It’s now widely understood that a mission to Mars would likely result in catastrophic boredom, a thought that would never have crossed the minds of the planet’s first mappers, mainly because boredom itself is such a modern concept. I try to imagine how the Italian astronomer Giovanni Schiaparelli felt in 1877, the year he famously beheld what he alleged was a nexus of artificial canals throughout the Red Planet, a claim that held great scientific sway until as late as the early 20th century. Now, astrophotography has become so accurate and accessible that it can feel almost mundane. But for me, this tug-of-war between beauty and tedium, between comfort and unthinkable danger, is part of the allure of poring over Martian jpegs online, usually within hours of their posting. These low quality images are meticulously timestamped and yet seem to belong to a land where the passage of time has already come and gone. Easily obtainable and yet mostly unsought, they offer the same dim excitements as when I happen upon found photography, a genre the internet has complicated.

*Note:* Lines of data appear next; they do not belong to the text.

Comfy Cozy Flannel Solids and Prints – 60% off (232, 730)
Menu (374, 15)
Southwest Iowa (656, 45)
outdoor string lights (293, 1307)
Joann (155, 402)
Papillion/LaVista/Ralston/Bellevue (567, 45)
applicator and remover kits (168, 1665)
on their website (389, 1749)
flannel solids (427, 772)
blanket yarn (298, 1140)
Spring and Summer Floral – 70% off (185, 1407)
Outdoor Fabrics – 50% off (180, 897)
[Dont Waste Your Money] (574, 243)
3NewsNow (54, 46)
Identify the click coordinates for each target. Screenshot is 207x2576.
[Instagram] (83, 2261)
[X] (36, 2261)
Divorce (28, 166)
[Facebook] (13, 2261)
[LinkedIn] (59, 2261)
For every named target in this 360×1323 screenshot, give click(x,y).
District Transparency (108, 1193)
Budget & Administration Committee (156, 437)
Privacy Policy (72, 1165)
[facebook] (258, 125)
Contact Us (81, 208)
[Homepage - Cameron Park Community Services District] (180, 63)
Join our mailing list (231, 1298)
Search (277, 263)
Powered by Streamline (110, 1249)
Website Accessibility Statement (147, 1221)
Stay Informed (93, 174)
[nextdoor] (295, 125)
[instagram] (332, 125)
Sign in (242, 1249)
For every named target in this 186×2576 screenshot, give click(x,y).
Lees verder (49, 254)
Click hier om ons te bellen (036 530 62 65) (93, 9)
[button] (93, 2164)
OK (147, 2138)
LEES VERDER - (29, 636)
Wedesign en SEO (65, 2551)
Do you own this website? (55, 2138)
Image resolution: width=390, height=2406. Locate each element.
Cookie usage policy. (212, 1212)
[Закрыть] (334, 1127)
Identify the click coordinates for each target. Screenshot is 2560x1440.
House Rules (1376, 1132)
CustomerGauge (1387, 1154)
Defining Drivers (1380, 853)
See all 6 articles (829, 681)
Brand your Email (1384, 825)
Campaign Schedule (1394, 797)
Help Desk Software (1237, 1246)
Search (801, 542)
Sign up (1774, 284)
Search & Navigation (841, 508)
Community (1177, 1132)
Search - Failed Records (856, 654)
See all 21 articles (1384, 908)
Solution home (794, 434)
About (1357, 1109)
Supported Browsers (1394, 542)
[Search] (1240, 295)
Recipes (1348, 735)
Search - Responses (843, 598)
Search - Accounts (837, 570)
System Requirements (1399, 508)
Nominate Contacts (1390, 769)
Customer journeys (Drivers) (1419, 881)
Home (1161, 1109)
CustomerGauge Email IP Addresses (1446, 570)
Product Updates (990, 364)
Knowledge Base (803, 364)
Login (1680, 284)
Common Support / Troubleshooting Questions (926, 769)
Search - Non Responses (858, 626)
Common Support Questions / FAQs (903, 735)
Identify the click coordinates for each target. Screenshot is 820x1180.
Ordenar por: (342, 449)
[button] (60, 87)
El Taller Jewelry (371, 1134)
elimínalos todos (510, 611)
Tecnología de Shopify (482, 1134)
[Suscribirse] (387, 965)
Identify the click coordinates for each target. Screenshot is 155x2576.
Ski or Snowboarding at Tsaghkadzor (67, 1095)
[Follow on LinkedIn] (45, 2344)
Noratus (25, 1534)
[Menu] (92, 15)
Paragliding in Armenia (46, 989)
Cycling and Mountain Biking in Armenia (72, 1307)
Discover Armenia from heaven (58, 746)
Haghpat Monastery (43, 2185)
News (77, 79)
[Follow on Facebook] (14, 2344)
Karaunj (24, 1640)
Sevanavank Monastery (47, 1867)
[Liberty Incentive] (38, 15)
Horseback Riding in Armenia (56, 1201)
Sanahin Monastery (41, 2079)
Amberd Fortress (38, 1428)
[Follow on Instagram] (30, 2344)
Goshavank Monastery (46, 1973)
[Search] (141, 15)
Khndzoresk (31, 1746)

Curiosity doesn’t have its own Instagram. There is an unofficial fan account, @marscuriosity, which has more than 100,000 followers. Its steward uploads “un-retouched” photos from NASA taken by the rover, mostly true-color images, though there is the occasional photo that’s been white-balanced “to reflect what the scene would look like if it were on Earth,” a jarring hypothetical. In one of the account’s most popular posts, with a little over 2,000 likes, a silhouette of ragged Martian terrain sits under the livid ombre of a night sky. It looks like it could be Earth, except it can’t be — if you pinch and drag the glass, you’ll see it, us, the speck of Earth millions of miles away, like a dead pixel in the universe’s black screen, a beautiful accident.